§ **Trecho para leitura**
A Nota Técnica destaca que a medida conflita até com as normas administrativas mais recentes relacionadas aos servidores públicos federais, como Instrução Normativa nº. 109, de 29 de outubro de 2020, que prevê um “retorno gradual e seguro ao trabalho em modo presencial”, desde que constatadas as condições sanitárias e de atendimento de saúde pública necessárias, e limitando em 50% a capacidade física presencial em cada ambiente de trabalho.
“A norma demonstra, ainda, uma surpreendente incompreensão do quadro de saúde pública e da complexidade do sistema de ensino federal por parte do Ministério da Educação, o que acende um alerta relevante para todos os agentes de educação no país”, analisam os advogados.
Pauta política
Apesar da inconstitucionalidade e do vai e vem de decisões, a Portaria reforça a pauta ideológica do governo Bolsonaro – que inclui minimizar a pandemia e intervir na autonomia universitária.

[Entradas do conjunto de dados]

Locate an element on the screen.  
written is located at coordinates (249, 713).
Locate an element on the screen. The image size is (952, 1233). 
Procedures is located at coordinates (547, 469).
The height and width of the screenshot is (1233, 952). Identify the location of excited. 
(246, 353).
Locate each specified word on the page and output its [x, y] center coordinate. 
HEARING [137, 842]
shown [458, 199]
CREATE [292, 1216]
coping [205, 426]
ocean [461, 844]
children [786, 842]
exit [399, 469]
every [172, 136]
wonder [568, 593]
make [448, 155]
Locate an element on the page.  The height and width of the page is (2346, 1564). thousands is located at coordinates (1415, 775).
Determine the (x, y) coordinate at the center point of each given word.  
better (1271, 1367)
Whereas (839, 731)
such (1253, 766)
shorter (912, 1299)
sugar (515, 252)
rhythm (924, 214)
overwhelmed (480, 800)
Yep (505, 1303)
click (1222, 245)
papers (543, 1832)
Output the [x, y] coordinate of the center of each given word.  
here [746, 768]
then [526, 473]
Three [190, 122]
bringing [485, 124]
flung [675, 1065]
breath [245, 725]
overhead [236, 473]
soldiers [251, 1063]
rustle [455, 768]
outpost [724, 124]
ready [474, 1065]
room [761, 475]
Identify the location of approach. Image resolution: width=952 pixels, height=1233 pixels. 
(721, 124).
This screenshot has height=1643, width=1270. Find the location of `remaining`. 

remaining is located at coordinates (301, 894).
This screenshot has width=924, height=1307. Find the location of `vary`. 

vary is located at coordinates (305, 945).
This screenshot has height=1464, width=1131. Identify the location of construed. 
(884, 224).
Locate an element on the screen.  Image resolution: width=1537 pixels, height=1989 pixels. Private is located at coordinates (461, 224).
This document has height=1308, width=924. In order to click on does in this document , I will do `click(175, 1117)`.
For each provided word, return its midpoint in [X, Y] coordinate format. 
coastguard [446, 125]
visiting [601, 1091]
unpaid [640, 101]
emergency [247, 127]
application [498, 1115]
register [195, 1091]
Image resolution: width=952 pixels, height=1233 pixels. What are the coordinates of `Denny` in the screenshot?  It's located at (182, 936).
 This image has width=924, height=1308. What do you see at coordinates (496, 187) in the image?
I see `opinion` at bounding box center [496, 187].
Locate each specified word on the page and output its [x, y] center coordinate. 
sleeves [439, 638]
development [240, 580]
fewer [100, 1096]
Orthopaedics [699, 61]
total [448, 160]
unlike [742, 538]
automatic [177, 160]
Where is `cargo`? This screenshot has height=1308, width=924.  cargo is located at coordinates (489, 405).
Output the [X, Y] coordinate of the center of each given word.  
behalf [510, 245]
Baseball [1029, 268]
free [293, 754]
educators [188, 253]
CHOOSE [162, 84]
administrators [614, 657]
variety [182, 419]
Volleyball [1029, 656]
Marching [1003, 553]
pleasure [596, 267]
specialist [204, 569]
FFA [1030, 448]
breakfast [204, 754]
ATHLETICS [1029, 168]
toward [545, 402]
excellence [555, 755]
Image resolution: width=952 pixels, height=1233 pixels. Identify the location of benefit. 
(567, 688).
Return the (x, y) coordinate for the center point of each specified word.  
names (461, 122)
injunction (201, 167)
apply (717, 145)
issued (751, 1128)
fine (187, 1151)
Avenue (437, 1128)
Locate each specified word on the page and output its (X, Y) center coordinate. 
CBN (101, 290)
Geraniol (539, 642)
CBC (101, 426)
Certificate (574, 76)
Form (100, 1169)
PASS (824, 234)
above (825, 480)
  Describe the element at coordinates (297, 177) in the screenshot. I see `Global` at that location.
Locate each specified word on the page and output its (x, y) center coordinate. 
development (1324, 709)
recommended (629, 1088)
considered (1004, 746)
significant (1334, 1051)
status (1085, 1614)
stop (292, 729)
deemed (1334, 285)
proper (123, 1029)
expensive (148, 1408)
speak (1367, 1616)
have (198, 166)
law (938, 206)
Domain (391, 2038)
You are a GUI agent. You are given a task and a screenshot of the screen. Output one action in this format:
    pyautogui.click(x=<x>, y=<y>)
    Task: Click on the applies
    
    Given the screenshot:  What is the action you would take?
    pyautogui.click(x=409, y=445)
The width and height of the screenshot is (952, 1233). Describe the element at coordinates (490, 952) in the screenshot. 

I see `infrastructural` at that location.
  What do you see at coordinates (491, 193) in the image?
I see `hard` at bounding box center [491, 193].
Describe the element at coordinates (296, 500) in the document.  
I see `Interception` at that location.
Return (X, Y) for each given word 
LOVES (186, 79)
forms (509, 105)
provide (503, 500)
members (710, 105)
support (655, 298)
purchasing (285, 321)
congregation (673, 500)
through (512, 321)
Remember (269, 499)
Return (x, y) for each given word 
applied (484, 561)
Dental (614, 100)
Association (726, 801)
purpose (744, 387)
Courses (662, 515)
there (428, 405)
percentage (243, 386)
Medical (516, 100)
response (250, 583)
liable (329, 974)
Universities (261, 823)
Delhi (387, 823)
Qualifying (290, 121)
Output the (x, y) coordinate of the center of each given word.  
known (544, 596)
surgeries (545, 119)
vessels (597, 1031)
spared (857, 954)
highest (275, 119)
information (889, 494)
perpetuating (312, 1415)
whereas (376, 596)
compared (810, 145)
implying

§ **Explorar o material**
(1) Responda às perguntas abaixo com base no trecho para leitura:
(a) Qual instrução normativa a Nota Técnica cita, e de que data ela é?
(b) Que limite de capacidade física presencial essa instrução normativa estabelece?
(c) O que inclui a pauta ideológica do governo Bolsonaro, segundo o trecho?
(2) Indique se cada afirmação concorda com o trecho para leitura, respondendo "sim" ou "não" e citando literalmente as palavras do trecho que decidem a questão.
(a) A Instrução Normativa citada prevê um retorno imediato e integral ao trabalho presencial.
(b) Os advogados afirmam que a norma revela incompreensão do quadro de saúde pública por parte do Ministério da Educação.
(c) Segundo o trecho, a Portaria reforça a pauta ideológica do governo Bolsonaro.
(3) Resuma o trecho para leitura em duas frases.

§ **Respostas por tarefa**
(1)
(a) A Instrução Normativa nº 109, de 29 de outubro de 2020.
(b) Limita em 50% a capacidade física presencial em cada ambiente de trabalho.
(c) Minimizar a pandemia e intervir na autonomia universitária.

(2)
(a) Não: "retorno gradual e seguro ao trabalho em modo presencial".
(b) Sim: "uma surpreendente incompreensão do quadro de saúde pública".
(c) Sim: "a Portaria reforça a pauta ideológica do governo Bolsonaro".

(3) A Nota Técnica aponta que a medida conflita até com a Instrução Normativa nº 109, de 29 de outubro de 2020, que prevê um retorno gradual e seguro ao trabalho presencial, e os advogados veem na norma uma surpreendente incompreensão do quadro de saúde pública e da complexidade do sistema de ensino federal por parte do Ministério da Educação. Apesar da inconstitucionalidade e do vai e vem de decisões, a Portaria reforça a pauta ideológica do governo Bolsonaro, que inclui minimizar a pandemia e intervir na autonomia universitária.